Photography: wikipedia.de
Giacomo Casanova
The man who loved women also mastered the art of fine food.
Giacomo Casanova once summarized the motto of his life in the following sentence: “I have loved women till mad; but I always preferred my freedom over them.” Even more than through such outspoken confessions Casanova (1725-1798) became a legend through the hacks who exploited his memoirs to satisfy the inhibited lustfulness of the bourgeois public in the prude 19th century. The first complete and correct translation of the twelve volume work was only first published in 1965. With Casanova’s culinary verdict we can today say… “Everything was exquisite, because nothing was falsified.”
Brilliantly talented and given a well-rounded education in Padua, the young lawyer returned to his home town of Venice in 1740, but not to strike up a well-respected career as a lawyer or priest. Rather, his path took him into the dangerous realms of adventure and sensual pleasures that he cultivated with intelligence and growing connoisseurship.

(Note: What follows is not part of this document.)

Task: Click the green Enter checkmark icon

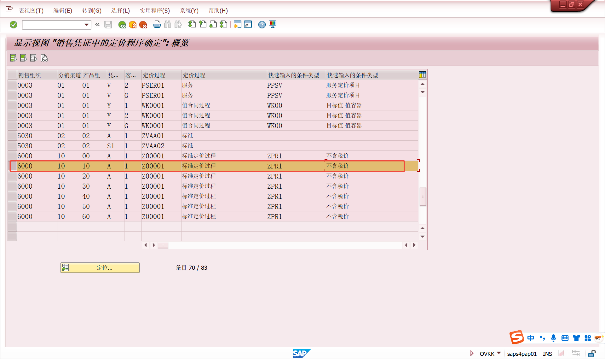Action: (x=14, y=25)
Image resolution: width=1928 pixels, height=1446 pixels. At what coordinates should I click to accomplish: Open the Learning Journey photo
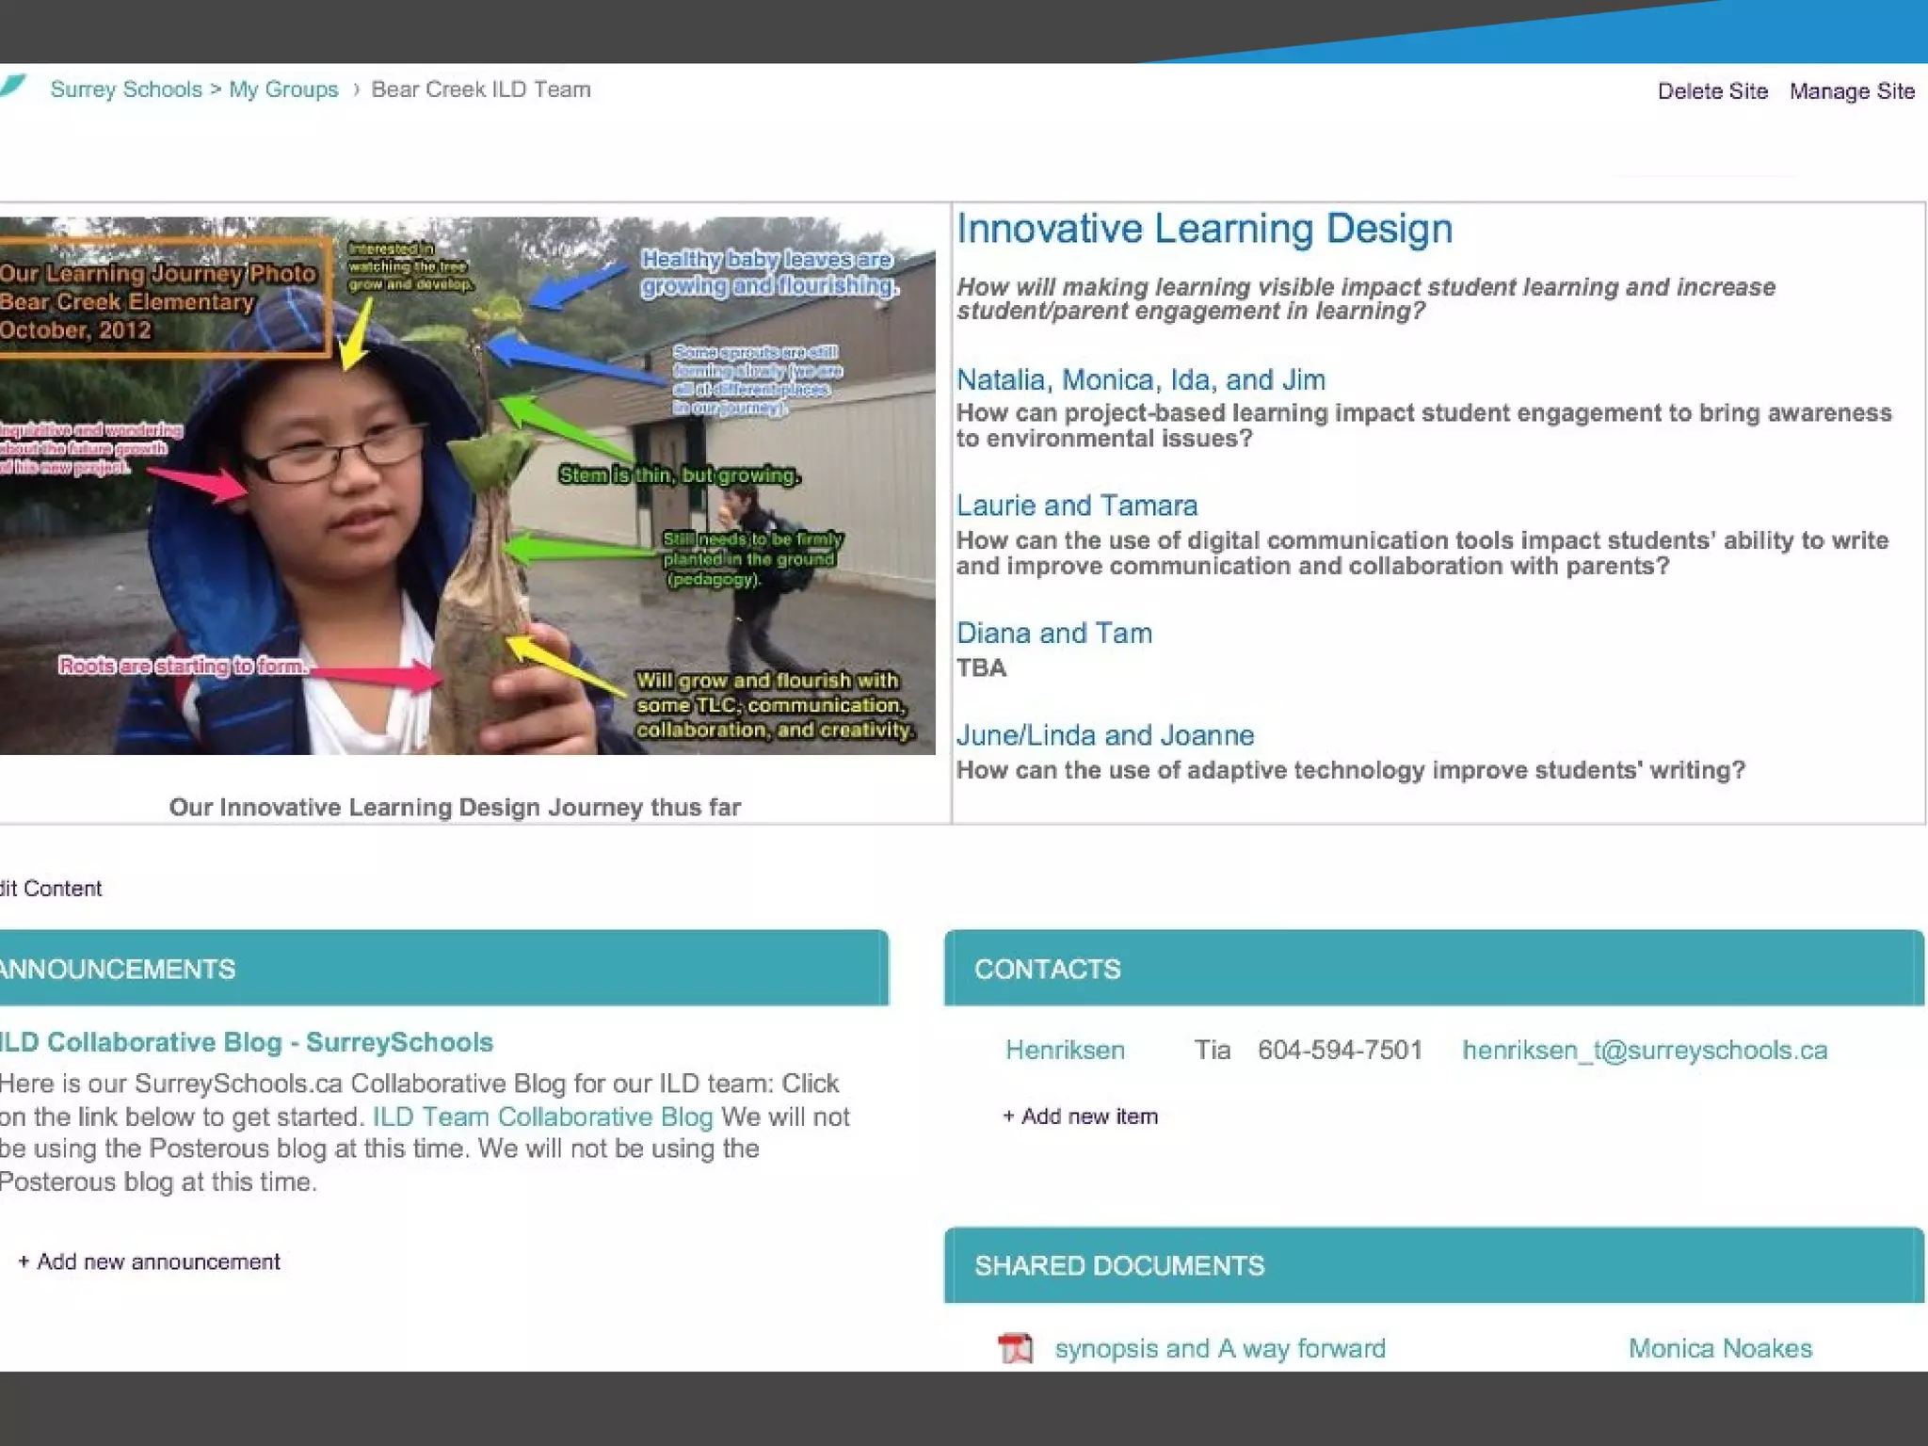coord(467,486)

Touchy situations could not be avoided, resulting in a scandal in 1755. Casanova was arrested and imprisoned under the “Leads”, the famous prison attached to the Doge’s palace. When after just over a year he succeeded in escaping from this limbo it caused a sensation, meaning that Giacomo was not entirely unknown upon his arrival in Paris. In the city on the Seine he earned a large fortune quickly by organising a state lottery, but easy come, easy go. His elaborate lifestyle, but primarily a bad investment in a textiles company, allowed his millions to trickle away to nothing. And Casanova then had to vanish once more.
Chevalier de Seingalt, as he now called himself, spent lavishly. He infatuated a beautiful Milanese woman with a lavishly appointed party. Exquisite meat and fish dishes as well as “oysters from Venice that could have been pinched by the confectioner of the chef of the Duke of Modena… We ate three hundred of them and emptied twenty bottles of Champagne.”

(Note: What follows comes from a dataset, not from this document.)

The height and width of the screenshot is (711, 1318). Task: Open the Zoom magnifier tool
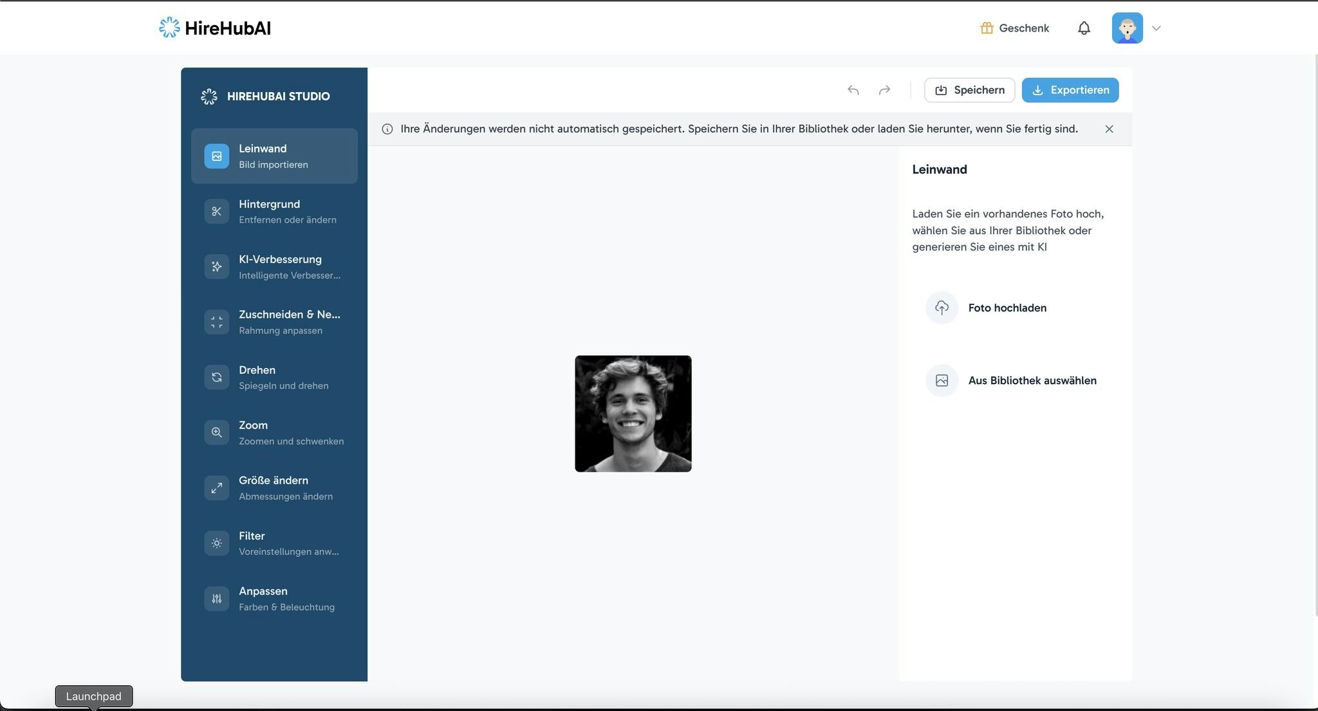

That’s how it went all over Europe. Laughing, he tells of his travel experiences, of the adventures and perils of love and cuisine: The Englishman is a mutton eater and saves expenses for soup and dessert.” In Vienna he found his last patron, a young, rich duke from the House of Waldstein, who recognised a kindred spirit in the aging squire and gourmet.
Casanova was thus able to spend the final, pleasurable years of his life as the librarian of the Castle of Dux in Bohemia, which were hardly overshadowed by illness: “By adjusting my food to my physical constitution I always enjoy the best of health. I have never had a doctor other than myself.”